Both anti-CMV approaches can prevent the direct effects of CMV disease, but only universal prophylaxis protects against indirect effects of the virus, such as opportunistic infections, post-transplantation lymphoproliferative disorder (PTLD), rejection, and mortality, according to Jay A. Fishman, MD, Director of Transplant Infectious Disease at Massachusetts General Hospital and Harvard Medical School in Boston.

 

CMV infection can cause poor renal-graft function at six months and chronic dysfunction at three years, studies show. Renal transplant recipients who receive prophylaxis with anti-CMV medications such as ganciclovir have a lower risk of CMV infection and disease as well as a lower risk of acute graft rejection, Dr. Fishman said.

 

Speaking at the World Transplant Congress here, he also noted that universal CMV prophylaxis appears to lower the risk of other opportunistic infections and reduce mortality. Dr. Fishman cautioned, however, that the optimal duration of prophylaxis has not been defined. Once prophylaxis has been discontinued, at least half of transplant recipients will experience symptomatic or asymptomatic CMV viremia, he added.

 

“We don't quite know how much and how long to treat,” Dr.
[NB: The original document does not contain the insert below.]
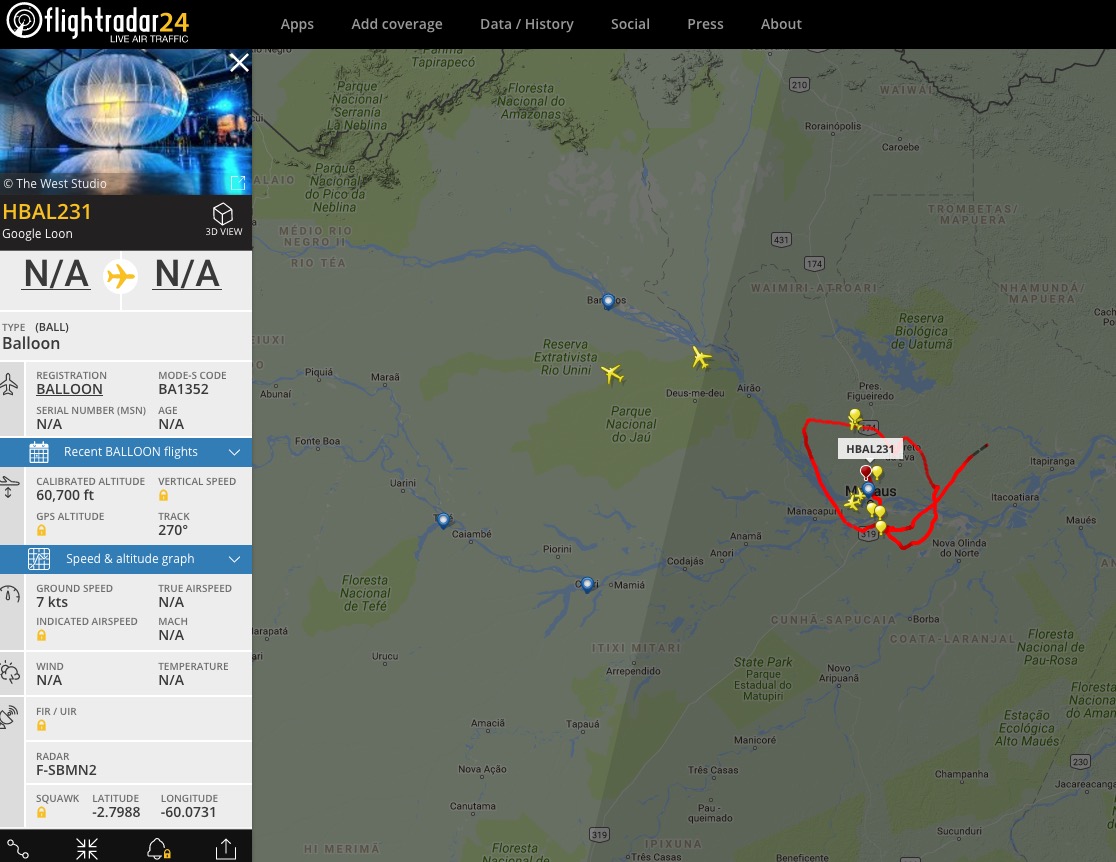Expand Recent BALLOON flights section
Viewport: 1116px width, 862px height.
pyautogui.click(x=126, y=452)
Fishman told colleagues. “What we know is that we need to reduce the intensity of immune suppression so that by the time we stop CMV prophylaxis we have now minimized immune suppression to the [maximum] degree possible.”

 

He cited meta-analyses demonstrating that universal anti-CMV prophylaxis reduces mortality in solid-organ transplant recipients. In one meta-analysis, Andre C. Kalil, MD, of the University of Nebraska Medical Center in Omaha, and his colleagues found that universal prophylaxis with either ganciclovir or acyclovir significantly reduced the risk of death by 38% and the risk of bacterial and fungal infections by 51%, compared with placebo or no treatment (Ann Intern Med. 2005;143:870-880).

 

Dr. Fishman reviewed the opportunistic infections that CMV can promote in transplant recipients. These include Pneumocystis carinii, Candida, Listeria monocytogenes, Aspergillus, and Epstein-Barr and hepatitis C viruses. Research shows that CMV prevention lowers the incidence of human herpesvirus (HHV) 6 and 7, and, in endemic areas, HHV-8.

 

If CMV can activate Epstein-Barr virus and papillomavirus, then preventing CMV infection might even reduce the incidence of cancer in transplant recipients, Dr. Fishman said. In a study of renal transplant recipients (Am J Transplant. 2005;5:2894-2900), the risk of renal PTLD—which results from uncontrolled proliferation of B cell lymphocytes following Epstein-Barr virus infection—during the first year post-transplant was reduced by 38% for each 30 days of ganciclovir treatment.